■ **INSTRUCTIONS TO FOLLOW**: Rewrite the data from its start through the line containing "pos(246,113)", inclusive, changing every "Where should I click to" to "Where do I click to". Leave everything else in those lines unchanged.

Text and element pointing records:
···

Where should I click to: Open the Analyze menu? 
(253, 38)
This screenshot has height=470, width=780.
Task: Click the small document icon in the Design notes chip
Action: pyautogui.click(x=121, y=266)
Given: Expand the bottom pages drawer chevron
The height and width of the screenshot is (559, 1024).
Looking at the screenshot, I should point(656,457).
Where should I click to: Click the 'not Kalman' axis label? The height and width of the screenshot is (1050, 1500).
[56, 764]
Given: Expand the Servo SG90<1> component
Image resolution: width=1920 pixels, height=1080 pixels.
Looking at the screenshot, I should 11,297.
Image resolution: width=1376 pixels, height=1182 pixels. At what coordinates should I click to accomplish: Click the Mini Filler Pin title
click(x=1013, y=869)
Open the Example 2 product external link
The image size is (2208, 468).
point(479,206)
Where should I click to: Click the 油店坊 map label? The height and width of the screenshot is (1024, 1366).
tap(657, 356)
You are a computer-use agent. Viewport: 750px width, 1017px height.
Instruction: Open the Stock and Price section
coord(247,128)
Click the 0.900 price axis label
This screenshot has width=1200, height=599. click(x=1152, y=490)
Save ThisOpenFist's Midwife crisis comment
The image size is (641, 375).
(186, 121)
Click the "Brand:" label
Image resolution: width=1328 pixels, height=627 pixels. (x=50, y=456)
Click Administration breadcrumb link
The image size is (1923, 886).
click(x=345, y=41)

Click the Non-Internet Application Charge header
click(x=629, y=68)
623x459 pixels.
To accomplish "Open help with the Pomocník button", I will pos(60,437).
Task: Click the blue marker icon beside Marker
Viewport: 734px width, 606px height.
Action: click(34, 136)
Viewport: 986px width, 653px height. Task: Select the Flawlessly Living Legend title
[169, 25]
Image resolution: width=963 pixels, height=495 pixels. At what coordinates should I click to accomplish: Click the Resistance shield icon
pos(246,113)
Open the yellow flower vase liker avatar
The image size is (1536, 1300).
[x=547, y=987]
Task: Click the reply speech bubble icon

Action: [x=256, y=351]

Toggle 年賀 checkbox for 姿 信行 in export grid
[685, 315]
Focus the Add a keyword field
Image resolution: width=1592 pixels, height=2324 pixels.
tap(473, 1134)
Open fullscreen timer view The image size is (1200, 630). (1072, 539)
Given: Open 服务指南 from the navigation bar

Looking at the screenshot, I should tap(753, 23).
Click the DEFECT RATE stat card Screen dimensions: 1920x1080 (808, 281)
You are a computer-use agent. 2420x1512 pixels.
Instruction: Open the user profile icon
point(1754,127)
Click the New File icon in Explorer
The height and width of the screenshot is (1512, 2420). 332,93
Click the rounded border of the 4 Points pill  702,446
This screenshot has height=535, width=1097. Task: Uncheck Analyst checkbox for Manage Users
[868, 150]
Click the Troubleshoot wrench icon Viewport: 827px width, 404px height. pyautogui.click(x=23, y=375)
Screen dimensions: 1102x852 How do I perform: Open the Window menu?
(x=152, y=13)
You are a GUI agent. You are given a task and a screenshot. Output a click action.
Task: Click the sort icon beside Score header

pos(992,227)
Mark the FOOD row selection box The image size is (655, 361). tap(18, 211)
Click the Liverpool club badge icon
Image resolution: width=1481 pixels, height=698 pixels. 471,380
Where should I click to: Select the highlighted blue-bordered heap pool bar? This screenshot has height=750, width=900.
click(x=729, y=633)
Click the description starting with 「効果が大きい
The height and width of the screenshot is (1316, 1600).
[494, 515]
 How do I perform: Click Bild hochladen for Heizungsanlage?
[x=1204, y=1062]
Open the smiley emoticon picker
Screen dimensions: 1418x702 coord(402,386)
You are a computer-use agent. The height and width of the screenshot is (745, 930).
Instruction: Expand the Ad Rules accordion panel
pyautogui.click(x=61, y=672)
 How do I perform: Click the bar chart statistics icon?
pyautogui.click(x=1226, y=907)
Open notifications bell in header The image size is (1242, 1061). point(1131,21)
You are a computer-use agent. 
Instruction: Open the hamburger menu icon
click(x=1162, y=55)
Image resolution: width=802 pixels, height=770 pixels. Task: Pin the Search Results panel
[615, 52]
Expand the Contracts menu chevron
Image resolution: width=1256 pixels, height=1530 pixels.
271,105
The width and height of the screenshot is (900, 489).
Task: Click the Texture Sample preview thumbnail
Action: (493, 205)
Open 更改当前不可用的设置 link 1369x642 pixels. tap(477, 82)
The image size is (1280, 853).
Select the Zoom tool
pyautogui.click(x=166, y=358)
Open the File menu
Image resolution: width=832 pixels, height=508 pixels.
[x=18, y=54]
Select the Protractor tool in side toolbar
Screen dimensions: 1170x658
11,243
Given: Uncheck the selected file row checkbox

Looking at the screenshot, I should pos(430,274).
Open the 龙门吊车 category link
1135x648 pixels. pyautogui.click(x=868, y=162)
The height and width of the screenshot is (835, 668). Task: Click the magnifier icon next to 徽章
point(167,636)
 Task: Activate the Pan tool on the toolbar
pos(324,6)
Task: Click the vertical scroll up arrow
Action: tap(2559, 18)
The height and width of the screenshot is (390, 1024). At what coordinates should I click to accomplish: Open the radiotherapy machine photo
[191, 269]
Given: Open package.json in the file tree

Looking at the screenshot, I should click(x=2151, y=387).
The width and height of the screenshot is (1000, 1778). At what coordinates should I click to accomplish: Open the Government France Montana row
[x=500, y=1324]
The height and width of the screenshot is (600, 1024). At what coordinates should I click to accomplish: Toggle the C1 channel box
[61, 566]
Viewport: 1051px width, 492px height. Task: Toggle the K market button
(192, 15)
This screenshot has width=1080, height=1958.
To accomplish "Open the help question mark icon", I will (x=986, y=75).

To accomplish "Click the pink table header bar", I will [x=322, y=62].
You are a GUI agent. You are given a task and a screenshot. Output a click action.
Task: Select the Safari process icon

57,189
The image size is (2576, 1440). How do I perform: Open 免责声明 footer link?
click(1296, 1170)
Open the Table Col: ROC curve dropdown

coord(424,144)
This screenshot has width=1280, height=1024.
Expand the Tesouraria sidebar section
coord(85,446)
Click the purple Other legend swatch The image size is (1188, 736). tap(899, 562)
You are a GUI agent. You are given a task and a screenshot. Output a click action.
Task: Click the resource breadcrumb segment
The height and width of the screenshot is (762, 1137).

···

■ **CORRECT OUTPUT**:
Where do I click to: Open the Analyze menu? 
(253, 38)
This screenshot has height=470, width=780.
Task: Click the small document icon in the Design notes chip
Action: pyautogui.click(x=121, y=266)
Given: Expand the bottom pages drawer chevron
The height and width of the screenshot is (559, 1024).
Looking at the screenshot, I should point(656,457).
Where do I click to: Click the 'not Kalman' axis label? The height and width of the screenshot is (1050, 1500).
[56, 764]
Given: Expand the Servo SG90<1> component
Image resolution: width=1920 pixels, height=1080 pixels.
Looking at the screenshot, I should 11,297.
Image resolution: width=1376 pixels, height=1182 pixels. At what coordinates should I click to accomplish: Click the Mini Filler Pin title
click(x=1013, y=869)
Open the Example 2 product external link
The image size is (2208, 468).
point(479,206)
Where do I click to: Click the 油店坊 map label? The height and width of the screenshot is (1024, 1366).
tap(657, 356)
You are a computer-use agent. Viewport: 750px width, 1017px height.
Instruction: Open the Stock and Price section
coord(247,128)
Click the 0.900 price axis label
This screenshot has width=1200, height=599. click(x=1152, y=490)
Save ThisOpenFist's Midwife crisis comment
The image size is (641, 375).
(186, 121)
Click the "Brand:" label
Image resolution: width=1328 pixels, height=627 pixels. (x=50, y=456)
Click Administration breadcrumb link
The image size is (1923, 886).
click(x=345, y=41)

Click the Non-Internet Application Charge header
click(x=629, y=68)
623x459 pixels.
To accomplish "Open help with the Pomocník button", I will pos(60,437).
Task: Click the blue marker icon beside Marker
Viewport: 734px width, 606px height.
Action: click(34, 136)
Viewport: 986px width, 653px height. Task: Select the Flawlessly Living Legend title
[169, 25]
Image resolution: width=963 pixels, height=495 pixels. At what coordinates should I click to accomplish: Click the Resistance shield icon
pos(246,113)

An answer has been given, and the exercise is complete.